CONSIGNE ÉCRITE 1> Dans le récit sur la fièvre, quel jour le retour au Japon était-il prévu ?
+ + + + +
La Fièvre
Je me sentais lasse. Je projetais de travailler l’instrument, mais je n’arrivais pas à me décider. Pourquoi mon corps ne voulait-il pas ? Il fallait peut-être extirper tout simplement les mauvais esprits de mon corps. Respirant profondément avec mes mains placées au creux de l’estomac, je répétai des exercices de Katsugenunndo (mouvements régénérateurs du corps) mais cela me fatiguait. J’avais froid et frissonnais. Me couchant sur le sofa, je me couvris d’une couverture, mais rapidement j’enfilai en plus un pull-over et un manteau. Malgré ce complet emmitouflement, je ne ressentais aucune chaleur. Mes orteils restaient froids. Les réchauffer dans de l’eau chaude aurait été bon, mais je n’avais pas le courage de m’en occuper. Ma fille venait de rentrer. Je lui ai demandé de m’apporter une couette supplémentaire. Elle me répondit « Pourquoi ne montes-tu pas réellement te reposer ? » Soit, mais je n’avais aucune envie de bouger. Finalement, avec la couverture et la couette, j’ai commencé à me sentir mieux. Restant sans bouger, peu à peu je sentis une amélioration.
Aujourd’hui, 11 novembre, on fête l’anniversaire de mon fils à la maison avec un jour de retard. Ce jour, en commémoration de l’Armistice, est un jour férié en Belgique. Par ailleurs, le lendemain était un vendredi et la plupart des écoles faisaient le pont ce qui engendrait un congé de 4 jours consécutifs. Mon fils me demanda « Puis-je, s’il te plait, fêter mon anniversaire ici avec les copains et peuvent-ils rester? ». Comme je devais retourner au Japon le samedi suivant, j’ai accepté.
Cela ne me pose pas de problème que ces jeunes viennent chez moi. Ils sont tous adorables.
Néanmoins, à cet instant, je n’aurais pu imaginer faire un si long voyage au Japon. Je ne me sentais même pas capable de monter me mettre au lit. Ainsi, jouer du violon dans ces conditions me paraissait une tâche insurmontable d’autant plus que dès mon arrivée se succèderaient des répétitions et des concerts.
Mon mari était anxieux estimant que mon emploi du temps était beaucoup trop serré. Bien sûr, mais ce fait est lié à ma volonté de rester aussi longtemps que possible avec ma famille avant de partir de même que de revenir sans tarder. Ainsi, jusqu’au dernier moment, j’essaie toujours de donner cours. Mais, aujourd’hui, si j’envisageais de tenir compte de la réception de mon fils et de travailler mon instrument, mon corps me criait son incapacité. C’était mon excuse. En dépit de mon état, mes enfants sont sortis hier. Mon fils a rejoint ses amis pour fêter son anniversaire comme il le fit trois années consécutivement et ma fille partit à une autre réception. En s’habillant elle dit « je vais à une réception, pendant un pont, c’est rare » Frissonnante, je ne me sentais pas concernée. C’était comme si mon cerveau était vide. Par contre, avec de la fièvre j’avais chaud comparativement au jour précédent.
+ + + + +
CONSIGNE ÉCRITE 2> Pouvez-vous redonner à l'identique les lignes des enregistrements, depuis leur début jusqu'à la ligne contenant "Looking at the screenshot, I should 83,796.", celle-ci comprise ?

Lignes indiquant où se trouvent les cibles>
+ + + + +
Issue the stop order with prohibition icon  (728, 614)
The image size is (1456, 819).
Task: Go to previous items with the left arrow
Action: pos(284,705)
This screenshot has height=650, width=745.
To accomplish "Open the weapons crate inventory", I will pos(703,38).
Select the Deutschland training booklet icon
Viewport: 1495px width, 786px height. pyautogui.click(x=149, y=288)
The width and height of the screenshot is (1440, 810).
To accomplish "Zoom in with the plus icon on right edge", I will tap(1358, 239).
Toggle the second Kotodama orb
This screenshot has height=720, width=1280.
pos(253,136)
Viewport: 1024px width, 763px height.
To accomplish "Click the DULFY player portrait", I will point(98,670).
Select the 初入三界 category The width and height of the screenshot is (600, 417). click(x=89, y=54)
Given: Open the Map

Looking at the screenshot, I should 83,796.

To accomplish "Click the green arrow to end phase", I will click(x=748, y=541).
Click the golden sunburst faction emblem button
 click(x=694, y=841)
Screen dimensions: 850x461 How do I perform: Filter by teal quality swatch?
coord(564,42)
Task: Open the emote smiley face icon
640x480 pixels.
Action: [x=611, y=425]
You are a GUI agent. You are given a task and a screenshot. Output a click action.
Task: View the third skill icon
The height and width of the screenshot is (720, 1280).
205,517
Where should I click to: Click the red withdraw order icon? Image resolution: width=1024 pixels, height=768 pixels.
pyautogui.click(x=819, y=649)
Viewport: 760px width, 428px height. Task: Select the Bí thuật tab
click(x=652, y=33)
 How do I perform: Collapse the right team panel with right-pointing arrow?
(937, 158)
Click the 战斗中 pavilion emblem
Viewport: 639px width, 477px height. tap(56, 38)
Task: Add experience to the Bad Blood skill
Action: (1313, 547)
+ + + + +
RÉPONSE CORRECTE 1> Le samedi suivant.

RÉPONSE CORRECTE 2>
Issue the stop order with prohibition icon  (728, 614)
The image size is (1456, 819).
Task: Go to previous items with the left arrow
Action: pos(284,705)
This screenshot has height=650, width=745.
To accomplish "Open the weapons crate inventory", I will pos(703,38).
Select the Deutschland training booklet icon
Viewport: 1495px width, 786px height. pyautogui.click(x=149, y=288)
The width and height of the screenshot is (1440, 810).
To accomplish "Zoom in with the plus icon on right edge", I will tap(1358, 239).
Toggle the second Kotodama orb
This screenshot has height=720, width=1280.
pos(253,136)
Viewport: 1024px width, 763px height.
To accomplish "Click the DULFY player portrait", I will point(98,670).
Select the 初入三界 category The width and height of the screenshot is (600, 417). click(x=89, y=54)
Given: Open the Map

Looking at the screenshot, I should 83,796.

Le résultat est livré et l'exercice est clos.